Le test visuel peut-il détecter les erreurs d'affichage de dosage médicamenteux ?

Le test visuel détecte les changements d'affichage par rapport à une référence. Si un dosage s'affichait correctement dans la version de référence (par exemple "500 mg") et qu'une mise à jour CSS a modifié l'affichage (par exemple en tronquant à "500" sans l'unité, ou en changeant le formatage à "5.00 mg"), le test visuel détectera ce changement. En revanche, si le dosage affiché est incorrect depuis la version de référence (erreur dans le backend), le test visuel ne le détectera pas — c'est le rôle des tests fonctionnels.

Quelle différence entre anonymisation et pseudonymisation pour les données de staging santé ?

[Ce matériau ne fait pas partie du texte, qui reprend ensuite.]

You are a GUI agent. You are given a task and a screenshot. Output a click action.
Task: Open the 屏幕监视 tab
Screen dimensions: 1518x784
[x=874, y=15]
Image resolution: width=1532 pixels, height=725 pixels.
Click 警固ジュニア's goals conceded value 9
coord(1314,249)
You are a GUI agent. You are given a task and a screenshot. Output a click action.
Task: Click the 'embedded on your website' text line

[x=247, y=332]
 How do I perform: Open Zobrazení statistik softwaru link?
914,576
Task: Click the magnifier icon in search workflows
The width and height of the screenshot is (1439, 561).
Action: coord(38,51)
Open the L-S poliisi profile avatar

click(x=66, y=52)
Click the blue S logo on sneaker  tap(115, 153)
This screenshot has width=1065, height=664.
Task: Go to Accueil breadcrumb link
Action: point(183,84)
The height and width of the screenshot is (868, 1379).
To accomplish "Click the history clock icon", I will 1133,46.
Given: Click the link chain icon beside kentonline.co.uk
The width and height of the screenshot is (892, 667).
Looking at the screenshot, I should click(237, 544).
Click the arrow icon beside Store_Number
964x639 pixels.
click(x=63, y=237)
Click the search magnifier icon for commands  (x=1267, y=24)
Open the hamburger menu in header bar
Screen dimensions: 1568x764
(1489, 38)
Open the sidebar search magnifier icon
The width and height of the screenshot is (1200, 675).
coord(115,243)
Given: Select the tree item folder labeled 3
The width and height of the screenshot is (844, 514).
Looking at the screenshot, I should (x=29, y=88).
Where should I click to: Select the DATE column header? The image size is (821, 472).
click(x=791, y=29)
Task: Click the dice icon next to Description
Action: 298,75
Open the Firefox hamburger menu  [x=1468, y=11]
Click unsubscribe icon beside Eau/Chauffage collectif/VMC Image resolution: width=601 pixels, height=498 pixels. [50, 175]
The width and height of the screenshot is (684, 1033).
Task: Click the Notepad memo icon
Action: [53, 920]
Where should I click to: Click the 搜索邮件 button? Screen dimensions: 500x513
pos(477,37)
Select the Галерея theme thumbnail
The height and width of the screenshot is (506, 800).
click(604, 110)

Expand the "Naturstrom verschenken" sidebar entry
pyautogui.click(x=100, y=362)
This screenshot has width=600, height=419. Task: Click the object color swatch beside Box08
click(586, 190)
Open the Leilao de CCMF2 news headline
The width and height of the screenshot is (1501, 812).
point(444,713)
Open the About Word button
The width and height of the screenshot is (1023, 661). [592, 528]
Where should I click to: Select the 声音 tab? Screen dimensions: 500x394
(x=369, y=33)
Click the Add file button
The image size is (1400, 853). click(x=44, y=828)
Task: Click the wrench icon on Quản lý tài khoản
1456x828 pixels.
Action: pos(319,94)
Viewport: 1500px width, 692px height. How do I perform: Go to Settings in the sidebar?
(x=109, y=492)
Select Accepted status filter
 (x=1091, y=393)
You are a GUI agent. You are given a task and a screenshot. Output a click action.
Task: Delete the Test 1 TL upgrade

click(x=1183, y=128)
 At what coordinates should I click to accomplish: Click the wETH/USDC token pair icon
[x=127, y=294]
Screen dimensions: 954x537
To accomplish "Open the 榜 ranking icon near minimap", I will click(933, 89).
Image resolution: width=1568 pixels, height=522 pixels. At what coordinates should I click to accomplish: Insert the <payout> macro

L'anonymisation rend impossible l'identification d'une personne, même avec des informations complémentaires. C'est un processus irréversible. La pseudonymisation remplace les identifiants directs (nom, numéro de sécurité sociale) par des pseudonymes, mais l'identification reste possible avec la table de correspondance. Le RGPD ne s'applique pas aux données véritablement anonymisées, mais s'applique aux données pseudonymisées. En pratique, l'anonymisation parfaite de données médicales est extrêmement difficile à garantir, ce qui renforce l'argument en faveur du on-premise : si vous n'êtes pas certain que vos données de staging sont parfaitement anonymisées, ne les envoyez pas à l'extérieur.

Conclusion

Le test visuel dans le secteur de la santé n'est pas une question de perfectionnisme esthétique. C'est une question de sécurité patient, de conformité réglementaire et de confiance.

Les interfaces santé affichent les données les plus sensibles qui existent : les données de santé des patients. Chaque capture d'écran de ces interfaces est un document potentiellement soumis à HIPAA, à la certification HDS, au RGPD. Chaque transfert de ces captures vers un cloud tiers est un risque réglementaire mesurable.

L'approche on-premise n'est pas un compromis. C'est la seule approche qui élimine structurellement le risque de transfert non autorisé de données de santé. Et avec des outils comme Delta-QA, cette approche n'exige ni budget conséquent, ni compétences en développement, ni infrastructure dédiée.

Vos patients vous font confiance avec leurs données les plus intimes. Vos captures d'écran de test devraient mériter le même niveau de protection.